### Work to be completed
Starting with the line with "Screen dimensions: 1568x367" and going on through the end of the entries, reproduce the lines with "button" changed to "control" and nothing else altered.

### Exercise input
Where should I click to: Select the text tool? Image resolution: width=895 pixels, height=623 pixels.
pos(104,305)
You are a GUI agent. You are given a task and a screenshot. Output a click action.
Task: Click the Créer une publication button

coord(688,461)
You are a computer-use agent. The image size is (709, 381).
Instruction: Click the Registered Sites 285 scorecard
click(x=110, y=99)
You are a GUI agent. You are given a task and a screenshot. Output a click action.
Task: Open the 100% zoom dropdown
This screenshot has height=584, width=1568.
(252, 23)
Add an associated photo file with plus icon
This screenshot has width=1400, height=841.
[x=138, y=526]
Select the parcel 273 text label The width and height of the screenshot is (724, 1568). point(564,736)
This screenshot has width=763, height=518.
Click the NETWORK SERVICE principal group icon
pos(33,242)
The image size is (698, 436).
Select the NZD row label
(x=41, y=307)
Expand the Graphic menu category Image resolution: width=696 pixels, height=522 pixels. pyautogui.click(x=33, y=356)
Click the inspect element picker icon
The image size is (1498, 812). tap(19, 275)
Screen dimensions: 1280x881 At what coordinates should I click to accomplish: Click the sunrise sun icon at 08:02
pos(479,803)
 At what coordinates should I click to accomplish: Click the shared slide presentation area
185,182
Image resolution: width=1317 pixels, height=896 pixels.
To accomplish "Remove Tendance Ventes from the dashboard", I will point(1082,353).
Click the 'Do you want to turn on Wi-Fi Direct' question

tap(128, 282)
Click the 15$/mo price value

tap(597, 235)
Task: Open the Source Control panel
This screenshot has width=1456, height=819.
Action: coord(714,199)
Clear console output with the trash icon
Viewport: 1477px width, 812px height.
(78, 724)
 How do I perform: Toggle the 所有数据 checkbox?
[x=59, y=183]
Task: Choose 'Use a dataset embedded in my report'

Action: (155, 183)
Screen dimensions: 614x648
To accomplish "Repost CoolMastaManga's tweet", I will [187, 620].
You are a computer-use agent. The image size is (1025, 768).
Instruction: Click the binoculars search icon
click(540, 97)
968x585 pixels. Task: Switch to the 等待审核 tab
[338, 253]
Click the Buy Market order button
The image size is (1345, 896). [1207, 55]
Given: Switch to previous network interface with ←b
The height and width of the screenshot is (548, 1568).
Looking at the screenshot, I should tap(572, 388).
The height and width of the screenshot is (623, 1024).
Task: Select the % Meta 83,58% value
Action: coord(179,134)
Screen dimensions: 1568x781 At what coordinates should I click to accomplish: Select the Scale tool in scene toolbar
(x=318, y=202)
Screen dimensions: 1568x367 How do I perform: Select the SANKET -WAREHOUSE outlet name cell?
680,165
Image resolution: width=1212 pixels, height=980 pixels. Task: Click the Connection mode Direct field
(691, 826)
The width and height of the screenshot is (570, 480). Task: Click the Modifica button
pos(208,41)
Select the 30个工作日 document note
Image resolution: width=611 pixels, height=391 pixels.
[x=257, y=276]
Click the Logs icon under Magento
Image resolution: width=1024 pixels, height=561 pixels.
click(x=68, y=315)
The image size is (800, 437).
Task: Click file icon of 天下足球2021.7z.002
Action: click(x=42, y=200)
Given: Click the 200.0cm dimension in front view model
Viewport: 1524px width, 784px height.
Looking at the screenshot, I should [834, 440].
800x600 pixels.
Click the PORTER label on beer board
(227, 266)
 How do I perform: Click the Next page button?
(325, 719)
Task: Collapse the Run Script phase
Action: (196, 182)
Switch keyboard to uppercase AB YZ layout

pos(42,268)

### Answer to this task
Screen dimensions: 1568x367 How do I perform: Select the SANKET -WAREHOUSE outlet name cell?
680,165
Image resolution: width=1212 pixels, height=980 pixels. Task: Click the Connection mode Direct field
(691, 826)
The width and height of the screenshot is (570, 480). Task: Click the Modifica control
pos(208,41)
Select the 30个工作日 document note
Image resolution: width=611 pixels, height=391 pixels.
[x=257, y=276]
Click the Logs icon under Magento
Image resolution: width=1024 pixels, height=561 pixels.
click(x=68, y=315)
The image size is (800, 437).
Task: Click file icon of 天下足球2021.7z.002
Action: click(x=42, y=200)
Given: Click the 200.0cm dimension in front view model
Viewport: 1524px width, 784px height.
Looking at the screenshot, I should [834, 440].
800x600 pixels.
Click the PORTER label on beer board
(227, 266)
 How do I perform: Click the Next page control?
(325, 719)
Task: Collapse the Run Script phase
Action: (196, 182)
Switch keyboard to uppercase AB YZ layout

pos(42,268)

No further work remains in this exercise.